Visitors to the gallery can scan a QR code with their phones to download the game and play in the area around the statue. Mahi started by building five levels of play, but when the pandemic delayed the exhibit a year, he added two more. “Having more time and more space kind of forced me to process the story more,” he says, with “more pressure to look at everything surrounding the story in ways I didn’t have the capacity to in just one year.” You beat each of the seven levels, some of which take place in the future, by defeating the kiʻi. The number seven is significant to the Kumulipo, whose first seven sections occur in darkness. “Once you hit the seven, then you know you can make change in the world.”

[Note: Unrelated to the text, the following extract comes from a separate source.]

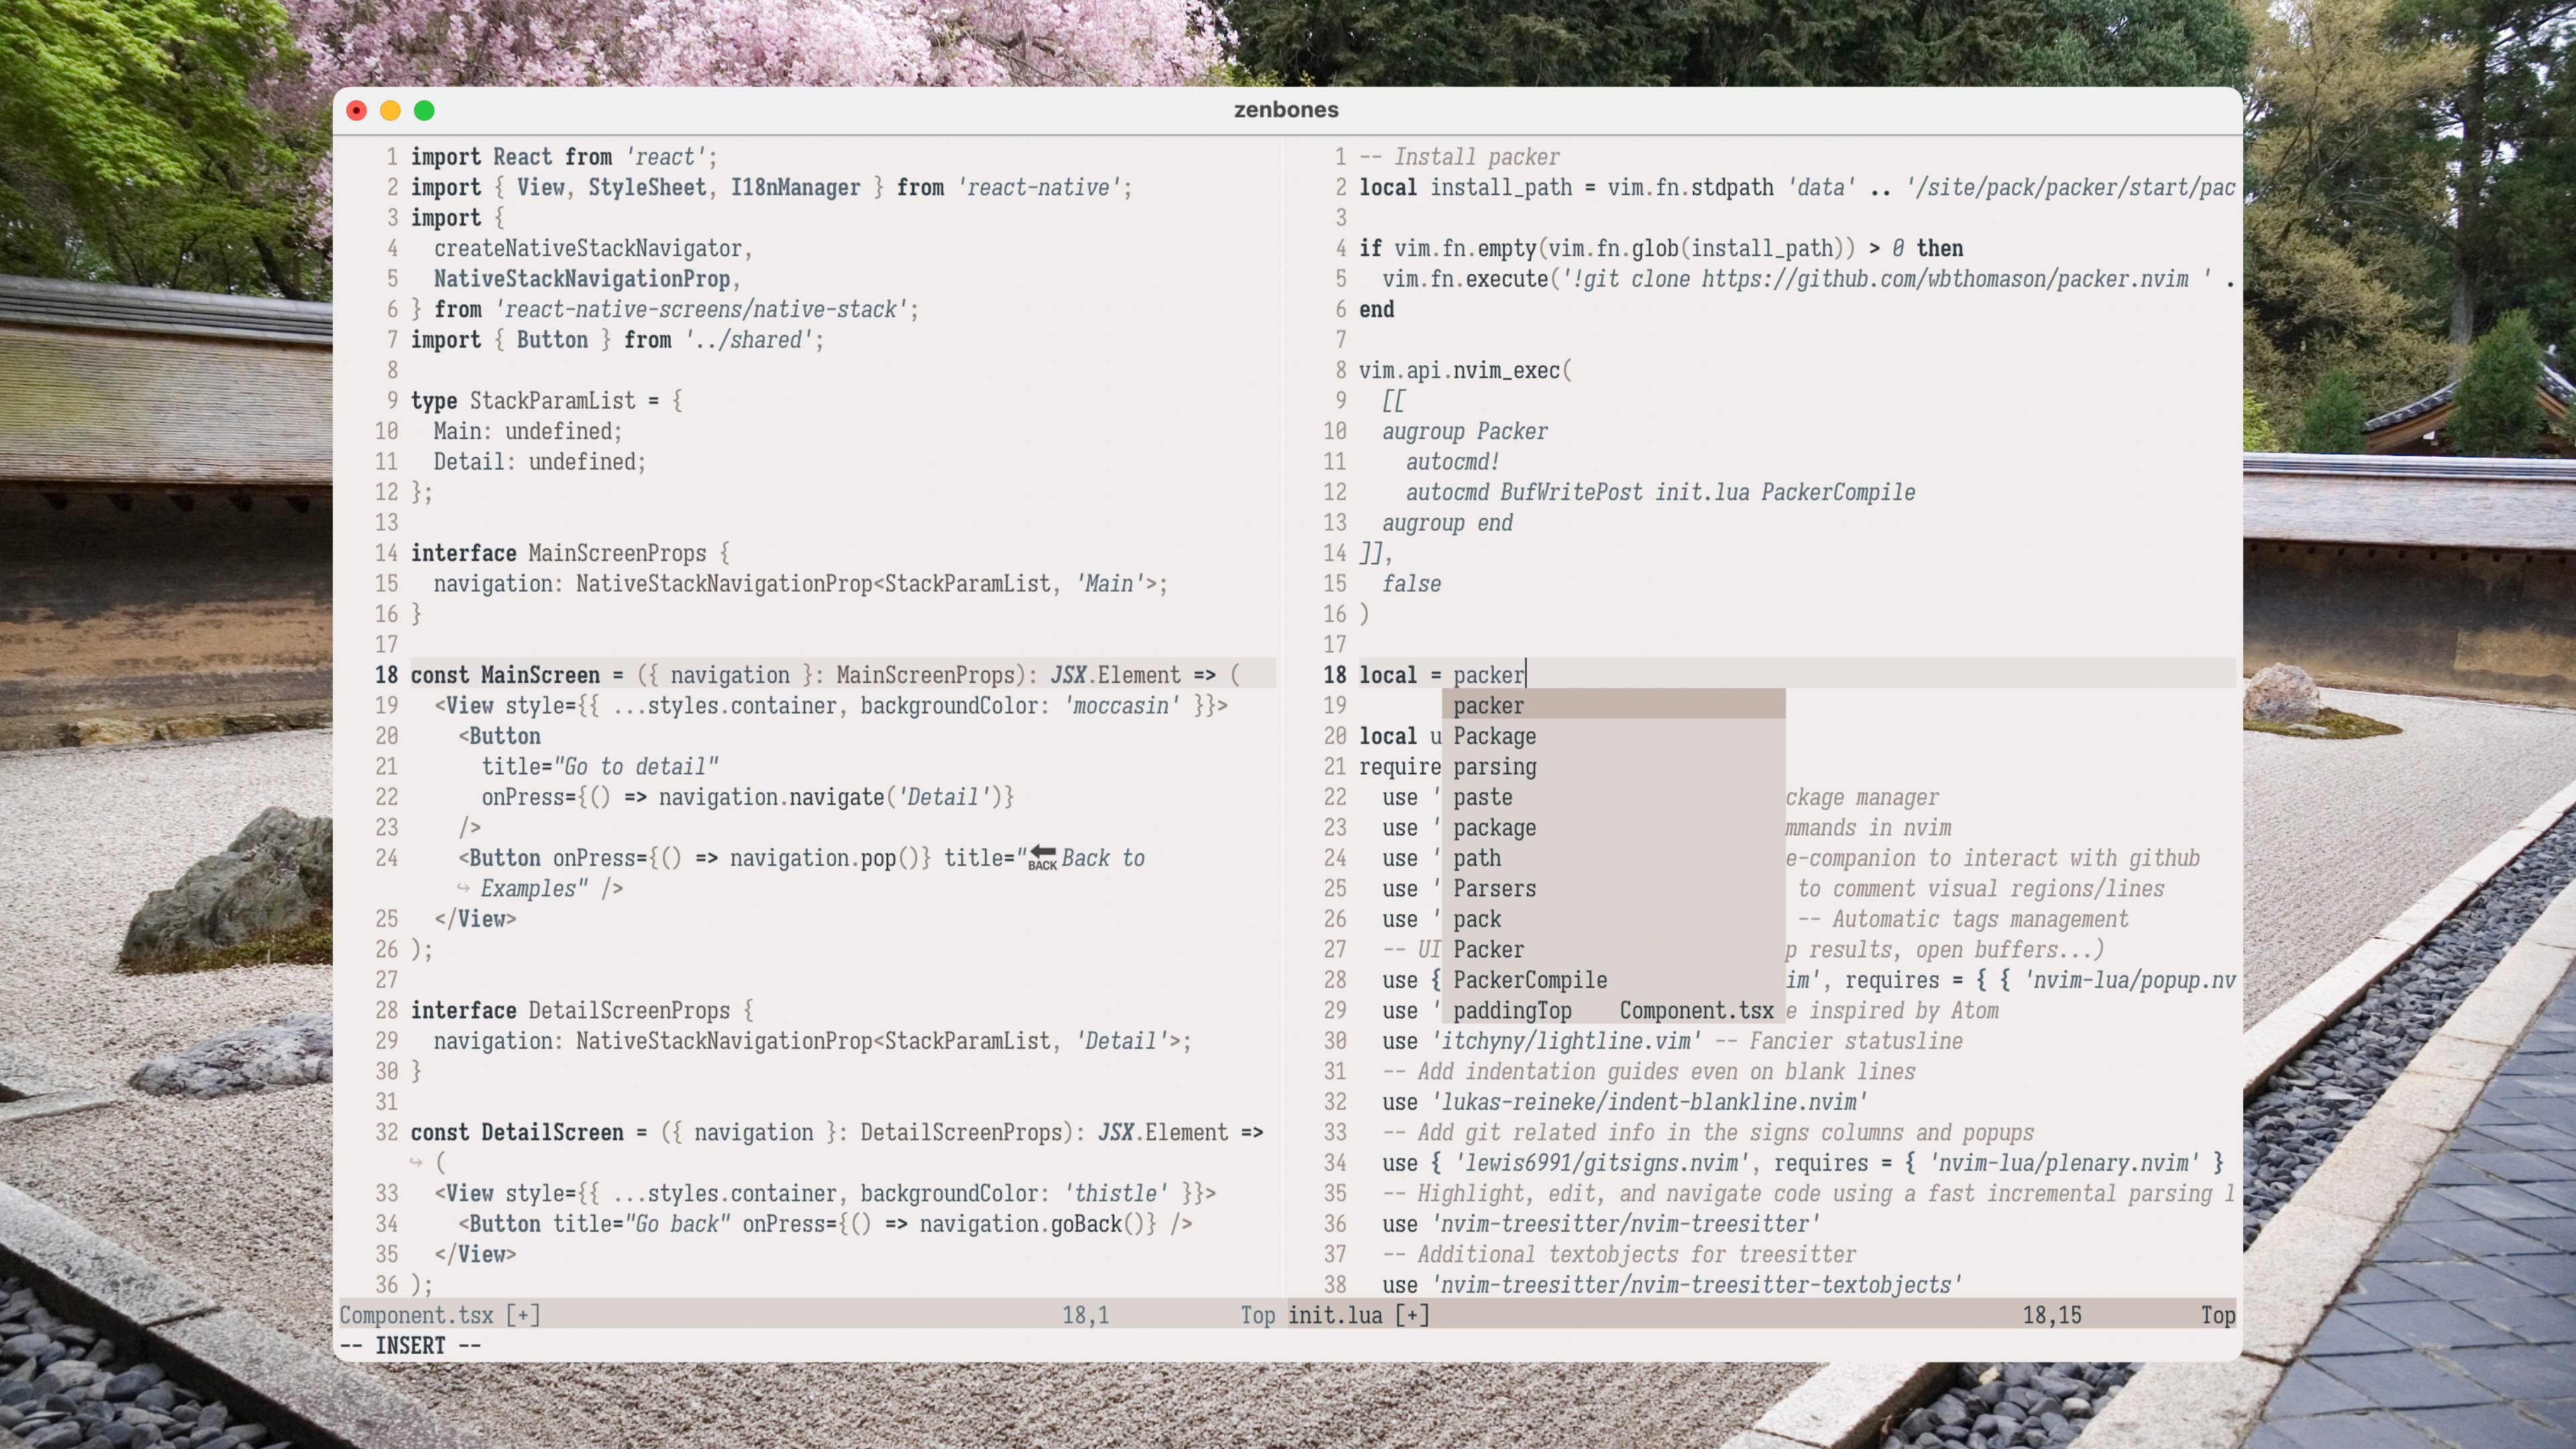
Task: Click the packer.nvim GitHub URL
Action: click(x=1944, y=279)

Kauwila Mahi has been designing video games in Hawaiian for about five years. “All my art is rooted around mo‘olelo and trying to figure out, how does this story work without it just being something on a piece of paper, and trying to bring the story to life.” Photo: Aaron K. Yoshino
Destruction and creation. The theme runs through Mahi’s source material as much as his final project. When printing the kiʻi, “it’s lightning that melts the plastic. In Hawaiian ceremony, when you consecrate a heiau or when you put mana into a kiʻi, the process is called”—wait for it—“kauwila, which is also like a lightning,” he says. “It’s a cool connection, that even in this modern process, the traditional elements came out anyway.”